Exercise instructions:
- 1) Return everything in the credit crunch article from "The failures of" down to "computing software firm.".
- 2) Supply the next part of the credit crunch article, picking up after its last sentence.

The failures of traditional banking that led to the ‘credit crunch’ ten years ago may have been the making of the digital challengers that banks are so wary of today.
August 9, 2017, marks a decade since the credit crunch and future for the banks that caused it is still up for debate.
Ten years ago, BNP Paribas was the first major bank to acknowledge the risk of exposure to the sub-prime mortgage market.
“Looking back we can attribute the financial crisis in part to model complexity and systemic obfuscation in the usually valuable derivatives and credit markets,” comments Steve Wilcockson, financial services industry lead at MathWorks, a mathematical computing software firm.
The banking industry has since seen an overhaul of regulation in an attempt to prevent the financial crisis from recurring, but it now faces threats from digital challengers and open banking regulation.
Christian Edelmann, Oliver Wyman’s global head of corporate and institutional banking and wealth and asset management, says: “The capital markets industry has radically reshaped itself since the crisis began 10 years ago. Banks have enhanced their risk management, met new regulatory requirements and cut costs to restore profitability. The next 10 years will see similar radical changes.”
Despite these positive steps, banking revenues have fallen by roughly 25% from pre-crisis levels, according to Oliver Wyman data.
Returns on equity have halved and the spread between the winners and losers has widened, the global management consulting firm found.

Data items
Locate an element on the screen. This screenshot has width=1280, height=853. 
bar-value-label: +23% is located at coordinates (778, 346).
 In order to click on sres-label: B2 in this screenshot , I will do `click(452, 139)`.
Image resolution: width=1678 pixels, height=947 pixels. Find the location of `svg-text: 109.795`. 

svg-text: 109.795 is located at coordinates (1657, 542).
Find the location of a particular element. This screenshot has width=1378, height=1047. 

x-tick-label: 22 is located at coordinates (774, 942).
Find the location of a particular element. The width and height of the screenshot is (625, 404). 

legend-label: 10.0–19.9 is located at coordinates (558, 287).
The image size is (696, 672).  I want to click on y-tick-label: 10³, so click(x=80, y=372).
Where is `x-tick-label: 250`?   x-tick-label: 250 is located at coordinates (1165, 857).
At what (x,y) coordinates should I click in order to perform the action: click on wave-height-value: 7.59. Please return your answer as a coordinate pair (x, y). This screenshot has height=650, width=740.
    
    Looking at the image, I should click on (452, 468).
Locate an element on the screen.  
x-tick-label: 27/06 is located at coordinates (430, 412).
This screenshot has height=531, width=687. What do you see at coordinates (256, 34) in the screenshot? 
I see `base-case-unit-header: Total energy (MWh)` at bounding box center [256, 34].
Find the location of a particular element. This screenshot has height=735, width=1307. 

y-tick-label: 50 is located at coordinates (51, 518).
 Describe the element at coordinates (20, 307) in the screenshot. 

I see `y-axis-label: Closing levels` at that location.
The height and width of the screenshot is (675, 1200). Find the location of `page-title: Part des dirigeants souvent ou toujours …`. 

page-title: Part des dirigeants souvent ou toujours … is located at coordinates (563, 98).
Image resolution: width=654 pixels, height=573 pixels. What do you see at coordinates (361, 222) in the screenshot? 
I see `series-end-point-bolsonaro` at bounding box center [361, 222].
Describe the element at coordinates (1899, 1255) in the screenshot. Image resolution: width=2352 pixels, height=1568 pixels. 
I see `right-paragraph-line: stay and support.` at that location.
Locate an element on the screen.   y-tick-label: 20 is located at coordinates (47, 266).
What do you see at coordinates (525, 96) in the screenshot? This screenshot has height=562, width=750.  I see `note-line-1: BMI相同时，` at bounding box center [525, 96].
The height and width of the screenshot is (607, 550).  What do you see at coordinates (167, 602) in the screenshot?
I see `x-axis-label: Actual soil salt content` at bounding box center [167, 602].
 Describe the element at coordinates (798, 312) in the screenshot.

Responses:
- 1)
The failures of traditional banking that led to the ‘credit crunch’ ten years ago may have been the making of the digital challengers that banks are so wary of today.
August 9, 2017, marks a decade since the credit crunch and future for the banks that caused it is still up for debate.
Ten years ago, BNP Paribas was the first major bank to acknowledge the risk of exposure to the sub-prime mortgage market.
“Looking back we can attribute the financial crisis in part to model complexity and systemic obfuscation in the usually valuable derivatives and credit markets,” comments Steve Wilcockson, financial services industry lead at MathWorks, a mathematical computing software firm.

- 2)
Edelmann argues that in ten years’ time, “the winning banks will be those that embrace technological change and proactively transform their workforce”.
That is just as well as, if banks do not embrace technical innovation, they may face extinction.
“The credit crunch shattered consumers’ unflinching trust in traditional banks forever,” Sophie Guibaud, vice president of European Expansion at Fidor Bank says.
The banking industry may have tackled its old demons, but times have moved on – and so have said demons.
The raft of challenges facing banks today includes artificial intelligence, even bigger data, cryptocurrencies and robo-advisors. There is also “a proliferating patchwork of confusing, unsourced and often poorly-supported computer languages, putting the international population at risk of experiencing new global financial and economic crises,” says Wilcockson.
A fintech phoenix from the flames
Digital challenger banks are the phoenix rising from the financial crisis’s ashes, according to Guibaud.
“As consumers have become increasingly sceptical of traditional banks, one positive to emerge from the financial crisis has been the rise in prominence of challenger banks and innovative financial service providers,” she says.
“Consumers now have a much more level playing field when it comes to banking, but most importantly too, they know it. This means that financial organisations can’t take their customers for granted again,” says Guibaud.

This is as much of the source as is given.